● Task requirements
Going through the data below, find how many lines include the word "will", and reply with that number alone.

************

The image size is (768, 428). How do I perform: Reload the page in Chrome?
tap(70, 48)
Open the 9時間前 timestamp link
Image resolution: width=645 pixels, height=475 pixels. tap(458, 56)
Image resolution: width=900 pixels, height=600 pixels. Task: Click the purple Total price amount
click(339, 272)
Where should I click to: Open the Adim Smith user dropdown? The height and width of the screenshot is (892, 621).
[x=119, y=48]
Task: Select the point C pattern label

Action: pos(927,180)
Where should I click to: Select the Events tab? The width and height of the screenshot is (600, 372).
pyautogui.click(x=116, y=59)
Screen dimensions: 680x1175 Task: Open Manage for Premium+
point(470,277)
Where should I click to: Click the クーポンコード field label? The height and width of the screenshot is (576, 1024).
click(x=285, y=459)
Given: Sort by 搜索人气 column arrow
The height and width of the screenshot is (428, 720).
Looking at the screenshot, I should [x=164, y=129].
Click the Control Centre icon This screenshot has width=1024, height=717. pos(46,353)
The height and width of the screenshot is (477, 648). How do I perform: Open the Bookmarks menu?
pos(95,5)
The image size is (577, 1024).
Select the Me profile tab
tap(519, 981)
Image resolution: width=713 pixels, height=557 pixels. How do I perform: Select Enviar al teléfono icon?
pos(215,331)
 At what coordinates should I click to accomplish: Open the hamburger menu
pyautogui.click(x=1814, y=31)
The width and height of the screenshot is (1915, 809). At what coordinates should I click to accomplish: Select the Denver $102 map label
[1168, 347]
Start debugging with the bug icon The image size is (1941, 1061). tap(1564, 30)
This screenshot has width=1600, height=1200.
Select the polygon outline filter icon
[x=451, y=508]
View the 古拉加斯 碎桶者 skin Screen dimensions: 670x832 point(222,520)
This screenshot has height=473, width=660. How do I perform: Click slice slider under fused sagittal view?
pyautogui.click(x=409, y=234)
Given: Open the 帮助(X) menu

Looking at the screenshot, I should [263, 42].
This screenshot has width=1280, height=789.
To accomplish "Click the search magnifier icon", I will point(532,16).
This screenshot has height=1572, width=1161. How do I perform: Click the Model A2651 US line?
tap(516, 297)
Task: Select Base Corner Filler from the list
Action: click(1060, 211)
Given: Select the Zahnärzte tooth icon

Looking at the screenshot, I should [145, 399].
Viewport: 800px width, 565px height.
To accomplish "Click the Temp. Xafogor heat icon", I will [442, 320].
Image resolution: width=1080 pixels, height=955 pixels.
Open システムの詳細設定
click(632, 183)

************

● Output for this task
2